What Is the Relationship between Education and Economic Growth?

Education and economic growth are intertwined within economies in large part because the higher or more widespread the level of formal education is, the more it seems to alter the efficiency and innovative capacity of a population. Workforce capabilities are referred to as labor capital in this respect, and both primary and higher education can enhance the value of this capital. While, in many poorer countries, general education of the population in the past has been seen as expensive and unnecessary, research as of the late 1980s and early 1990s has shown this to be a misconception. Education of the general population has a fundamental impact on economic development through three primary means: increased productivity, the encouraging of innovation, and the rapid adoption of new technologies.

Measuring the impact of education on economic growth has been difficult to do in a consistent way, however, and evidence for promoting a connection between the two is often fragile. This is due to the fact that cultural variables can skew the value of formal education, such as how well-managed a public education system is, what the state of health and nutrition for children is, and how much the society contributes to passing on skills informally to the young, known as tertiary education.

In developing nations such as Ghana, Uganda, and South Africa, certain common trends have been observed that are considered universal. Education increases the standard of living overall, but the most significant impact on economies is only clear where large changes occur both at the higher and primary education levels. Investment in basic education also has been shown to have a lower positive effect on the lives of most people dollar for dollar versus equal investment in infrastructure and other key aspects of an economy.

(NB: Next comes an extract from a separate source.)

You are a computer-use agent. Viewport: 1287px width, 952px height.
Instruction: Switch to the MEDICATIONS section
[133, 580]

The business cycle in some nations benefits more strongly by implementing policies that increase the level of trade versus focusing first on education and economic growth. This may be due to a bias in the research, as education statistics at a micro-societal or family and entrepreneurial scale tend to show much more positive contributions to an economy than they do at a macroeconomic scale. The statistics also focus on quantity over quality in gauging the level of education by counting the average number of formal school years completed by resident populations instead of looking at the quality of the schooling itself.

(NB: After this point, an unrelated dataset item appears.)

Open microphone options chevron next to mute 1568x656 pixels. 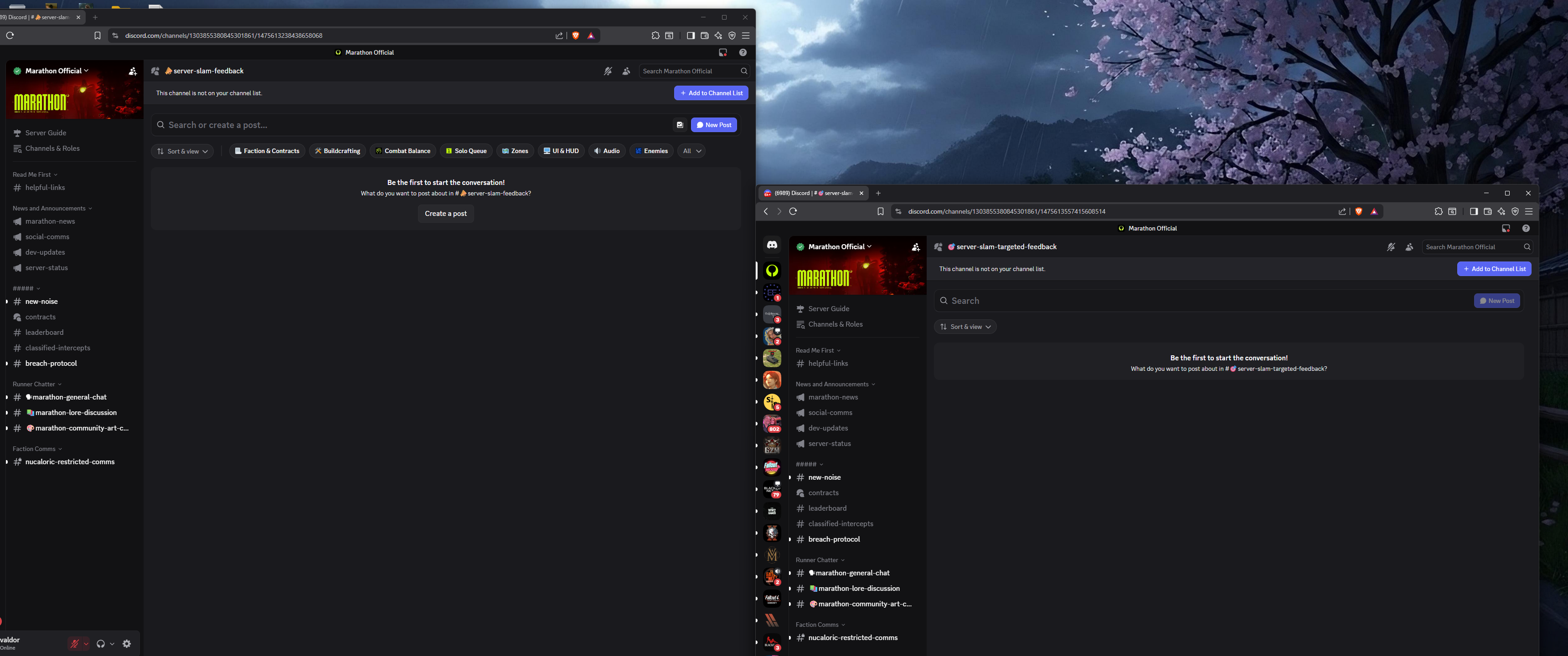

Much of the research into education and economic growth since the 1990s has focused on popular endogenous-growth theories. These theories reveal that improving education in developing nations increases the rate at which populations are able to adopt better technologies and industrial processes for the efficient production of goods and services. Education and economic growth, therefore, clearly raise the standard of living of poorer nations towards one that parallels technologically-advanced societies. The same model cannot be used, however, to promote the idea of education and economic growth in nations that have already adopted such technologies and have relatively high standards of living. This premise is used to explain why countries like South Korea have had much faster growth rates than ones like the United States in past decades.